Inserting the meta-data may be easy, but how is binary data inserted into a database table? First, let's take a look at the SQL table "tbl_productinfo".

CREATE TABLE tbl_productinfo ( 
  obj_id                INTEGER, 
  imagename             VARCHAR (200),
  imagedata             bytea

To insert binary data into a database table I used the fieldtype "bytea" instead of "TEXT" (in MySQL and Oracle the corresponding field-type is "blob" for "binary large object."). I did not use a Z SQL method to insert the binary data. Inserting binary data into a "bytea" field is not as easy as inserting normal "TEXT'" or "INTEGER" values into an SQL table. This requires an External Method, which we describe next.

Using External Methods

To insert binary data into the database table "tbl_productinfo", I created an External Method named "addFileDataMethod", which is called from the DTML Method "addDocumentMethod" when I click on the [Upload] button. In the <ZopeHome>/Extension directory file path I created a new Python File "addFileData.py". Click here to view the source code of "addFileData.py". To insert data into SQL tables from a Python method without calling a Z SQL method 4 steps are necessary:

  1. Open a database connection
  2. Create a cursor for the database connection
  3. Execute the SQL query
  4. Commit on the database connection

When the External Method "addFileDataMethod" is called the add_filedata() method is executed. To insert the binary data, 5 steps are necessary:


. Click Here for the code example

The first step opens a database connection in order to insert the data into the SQL Database. To open a database connection, I call the method connect(), which is defined in the Psycopg module I have imported. (The Psycopg module is the PostgreSQL adapter which enables Zope and Python to communicate with the PostgreSQL server.) The connect() method expects a connection string (name of the database, username) in order to be able to connect to the database.

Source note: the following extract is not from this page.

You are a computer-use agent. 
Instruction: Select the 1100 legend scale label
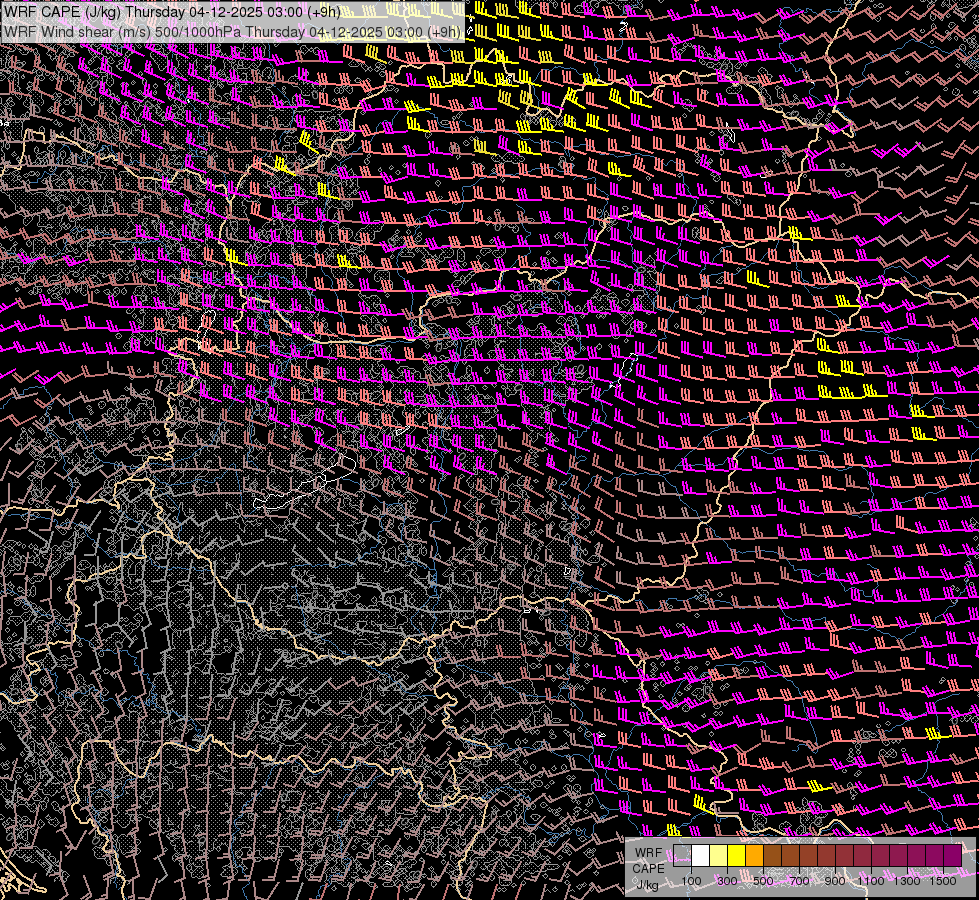point(871,881)
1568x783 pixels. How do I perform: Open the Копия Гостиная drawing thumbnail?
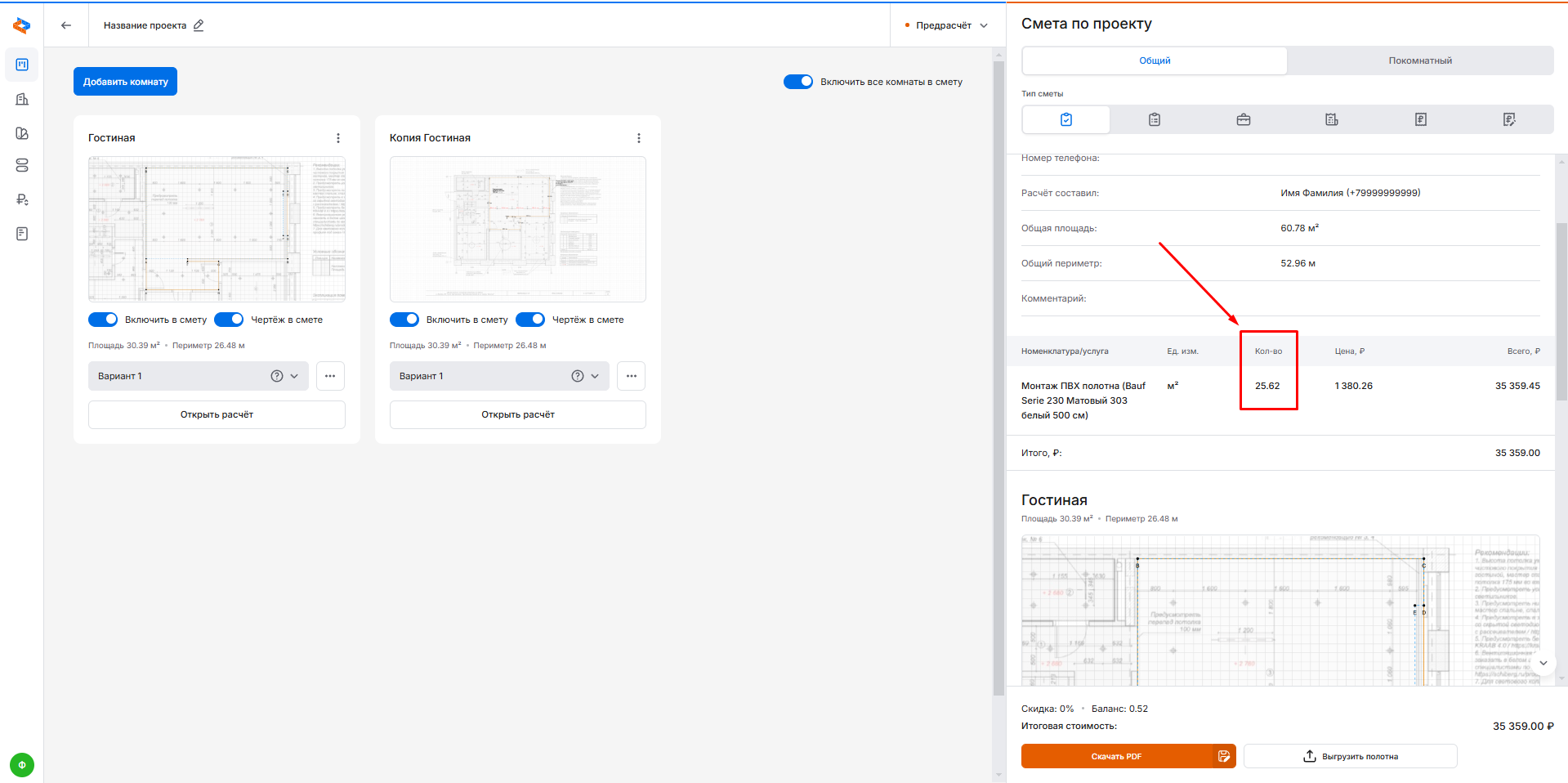coord(517,229)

How to get the connection string ?

Since I did not want to hardcode the connection string because I might want to change the database name, username or password at some point in the future, I needed to get the connection string that is set in the Z Psycopg Database adapter object "PsycopgDA_CMSDB".This is used by the Z SQL method "sql_insertMetadata" which inserts the meta-data into the table "tbl_metadata". But first I have to get the connection id attribute of the Z SQL method "sql_insertMetadata" in order to know which Z Psycopg Database adapter object is used to insert data into "tbl_metadata". We write the id of the Z Psycopg Database adapter object into a variable called db_con. Once I know the id of the Z Psycopg Database adapter object I can get the object itself by writing self.aq_acquire(db_con). I assigned the database adapter object to dba (see Part 1 of the code for the External Method 'addFileDataMethod'.) so I can write dba.connection_string to retrieve the connection string which is passed to the connect() method.

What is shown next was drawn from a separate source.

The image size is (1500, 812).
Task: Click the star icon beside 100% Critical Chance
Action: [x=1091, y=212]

The most important step is 4. The c.execute expression takes two parameters.
The first parameter is the SQL query where the variables obj_id, img_title and data are inserted. These variables come from the second parameter – a dictionary that contains precisely these three variables:

{'obj_id':obj_id, 'img_title':title, 'data':psycopg.Binary(file.read())}

This is a more elegant way to build dynamic SQL statements in Python than splitting the "INSERT INTO tbl_productinfo (obj_id, …)…" statement as follows:

"INSERT INTO"+tbl_name+"(obj_id, …)…"

The values for the keys 'obj_id' and 'img_title' are the parameters passed to the method add_fileobject () – the value for 'data' is built by calling the Binary class which is defined in the psycopg module. Then the bytecode of the data file is read by file.read() and all the bytecode is passed to the Binary class. There is no need to use the Python Binary class since the psycopg module has its own Binary class.

When one adds a new "ProductInfo" document the meta-data is inserted into "tbl_metadata" and the binary data and the name of the image are inserted into "tbl_ productinfo". To see what the binary data in the database looks like, I can query the database by the following simple SQL query. This is done by entering the query into the text area one gets on clicking on the Test tab of the object "PsycopgDA_CMSDB".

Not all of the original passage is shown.